Bu hak çerçevesinde, tarafların gerek yargı organlarınca gerekse karşı tarafça yapılan işlemler konusunda bilgilendirilmeleri zorunludur. Kişinin kendisinden habersiz yargılama yapılarak karar verilmesi, kural olarak mümkün değildir. Hukukî dinlenilme hakkı, sadece belli bir yargılama için ya da yargılamanın belli bir aşaması için geçerli olan bir ilke değil, tüm yargılamalar için ve yargılamanın her aşamasında uyulması gereken bir ilkedir. Bu çerçevede gerek çekişmeli ve çekişmesiz yargı işlerinde gerekse bu yargılamalarla bağlantılı geçici hukukî korumalarda, icra takiplerinde, tahkim yargılamasında, hatta hukukî uyuşmazlıklarla ilgili yargılama dışında ortaya çıkan çözüm yollarında, her bir yargılama, çözüm yolu ve uyuşmazlığın niteliğiyle bağlantılı şekilde hukukî dinlenilme hakkına uygun davranılmalıdır.
Öte yandan; 6100 sayılı Hukuk Muhakemeleri Kanununun “Tarafta iradî değişiklik” başlıklı 124. maddesinin 3. fıkrasında; “Ancak, maddi bir hatadan kaynaklanan veya dürüstlük kuralına aykırı olmayan taraf değişikliği talebi, karşı tarafın rızası aranmaksızın hâkim tarafından kabul edilir.” denilmektedir. 4. fıkrasında ise; “Dava dilekçesinde tarafın yanlış veya eksik gösterilmesi kabul edilebilir bir yanılgıya dayanıyorsa, hâkim karşı tarafın rızasını aramaksızın taraf değişikliği talebini kabul edebilir. Bu durumda hâkim, davanın tarafı olmaktan çıkarılan ve aleyhine dava açılmasına sebebiyet vermeyen kişi lehine yargılama giderlerine hükmeder.” hükmü düzenlenmektedir. Bu durumda mahkemece dürüstlük kuralına aykırı olmayan ve kabul edilebilir yanılgı sonucu dava dilekçesinde tarafın yanlış veya eksik gösterilmesi durumunda mahkemece tarafta iradi dğişiklik yapılabiliceği hükme bağlanmıştır.

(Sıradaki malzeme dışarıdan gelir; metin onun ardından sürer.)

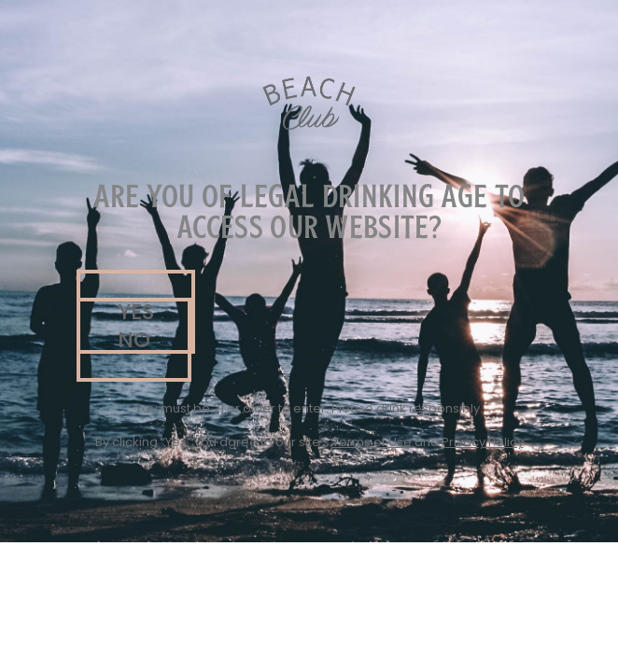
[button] (133, 340)
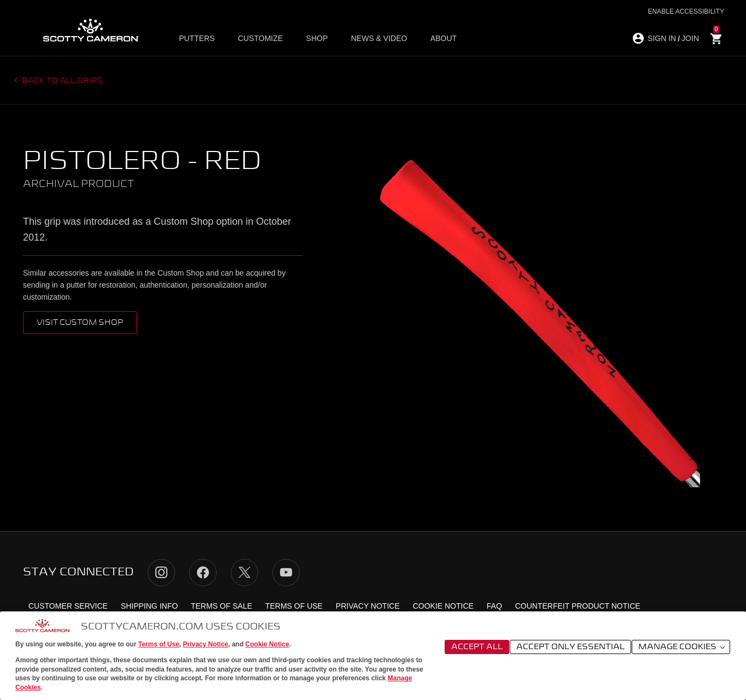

Somut olayda, davacının, davalı A.. A..’ya ait işyeri bünyesinde 01/12/1987 ila Haziran ayı 1996 tarihleri arasında geçen hizmetlerinin tespiti istemiyle 27/06/2013 tarihinde dava açtığı, davalı A.Ç.’ın nüfus kaydına göre 18/11/2009 tarihinde vefat ettiği, davanın açıldığı tarihte davacı tarafın davalının vefat ettiğini bilmediği, davanın açıldığı tarihte davalının ölü olduğu, bu nedenle 6100 sayılı HMK 115/2 maddesi uyarınca davanın usulden reddine karar vermek gerektiği gerekçesiyle davanın usulden reddedildiği, davacının tespitini talep ettiği tarih itibariyle davalının hayatta olup olmadığını bilmemesinin makul bir nedene dayandığı anlaşılmaktadır.
Mahkemece 6100 sayılı Hukuk Muhakemeleri Kanunu’nun 124. maddesi uyarınca değerlendirme yapılması, yargılamaya devam edilmesi ve hasıl olacak sonuca göre bir karar verilmesi gerekirken, davanın usulden reddedilmesi bozmayı gerektirmiştir.
O halde, davacının bu yönleri amaçlayan temyiz itirazları kabul edilmeli ve hüküm bozulmalıdır.
SONUÇ:Hükmün yukarıda açıklanan nedenlerle BOZULMASINA, temyiz harcının istek halinde temyiz edene iadesine 28/04/2014 gününde oybirliğiyle karar verildi.